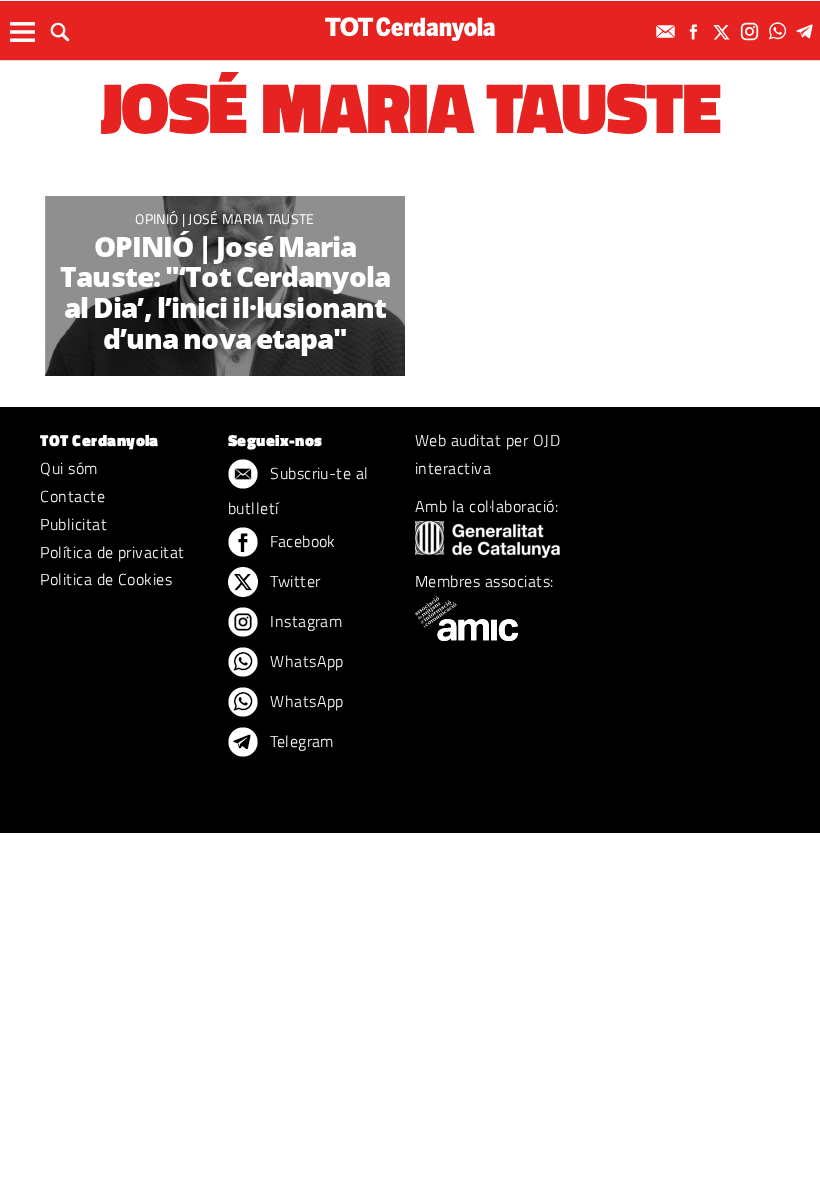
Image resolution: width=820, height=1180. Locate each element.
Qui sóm (68, 468)
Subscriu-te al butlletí (298, 490)
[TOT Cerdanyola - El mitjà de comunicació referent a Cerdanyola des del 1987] (410, 28)
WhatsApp (305, 661)
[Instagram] (752, 31)
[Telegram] (808, 31)
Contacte (72, 496)
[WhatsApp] (780, 31)
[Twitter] (724, 31)
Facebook (301, 541)
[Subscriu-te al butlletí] (668, 31)
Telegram (300, 741)
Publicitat (73, 524)
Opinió (158, 218)
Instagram (304, 621)
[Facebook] (696, 31)
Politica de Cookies (106, 579)
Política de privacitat (112, 552)
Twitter (293, 581)
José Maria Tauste (251, 218)
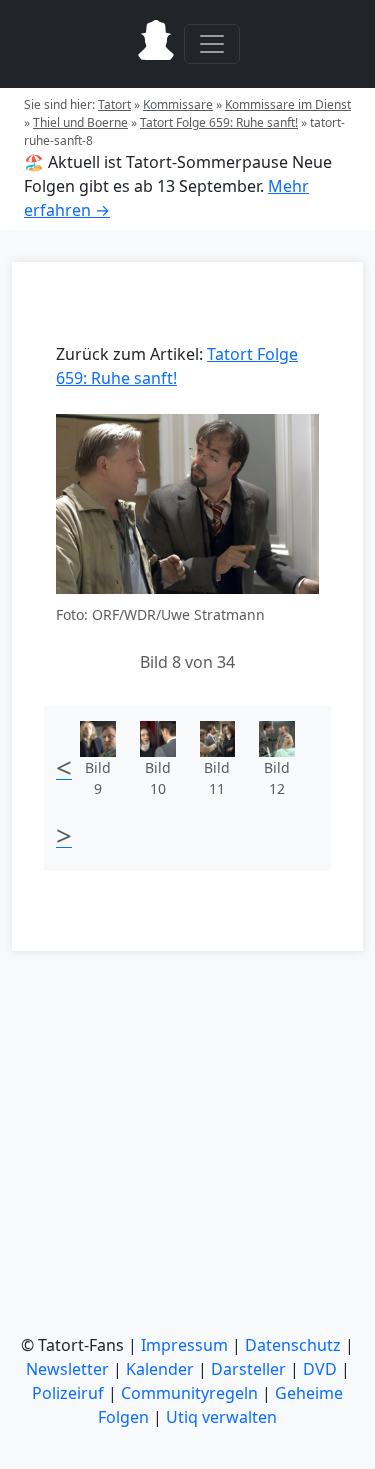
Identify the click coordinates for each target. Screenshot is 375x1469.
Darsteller (248, 1369)
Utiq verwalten (221, 1417)
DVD (320, 1369)
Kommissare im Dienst (288, 104)
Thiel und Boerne (80, 122)
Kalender (160, 1369)
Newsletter (67, 1369)
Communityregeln (189, 1393)
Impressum (184, 1345)
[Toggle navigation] (212, 44)
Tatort (114, 104)
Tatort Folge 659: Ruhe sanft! (219, 122)
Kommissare (178, 104)
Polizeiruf (68, 1393)
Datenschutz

****************************************

§ Required work: Each line of the data above that contains "butlletí" counts once; report the total alone.

§ The answer: 2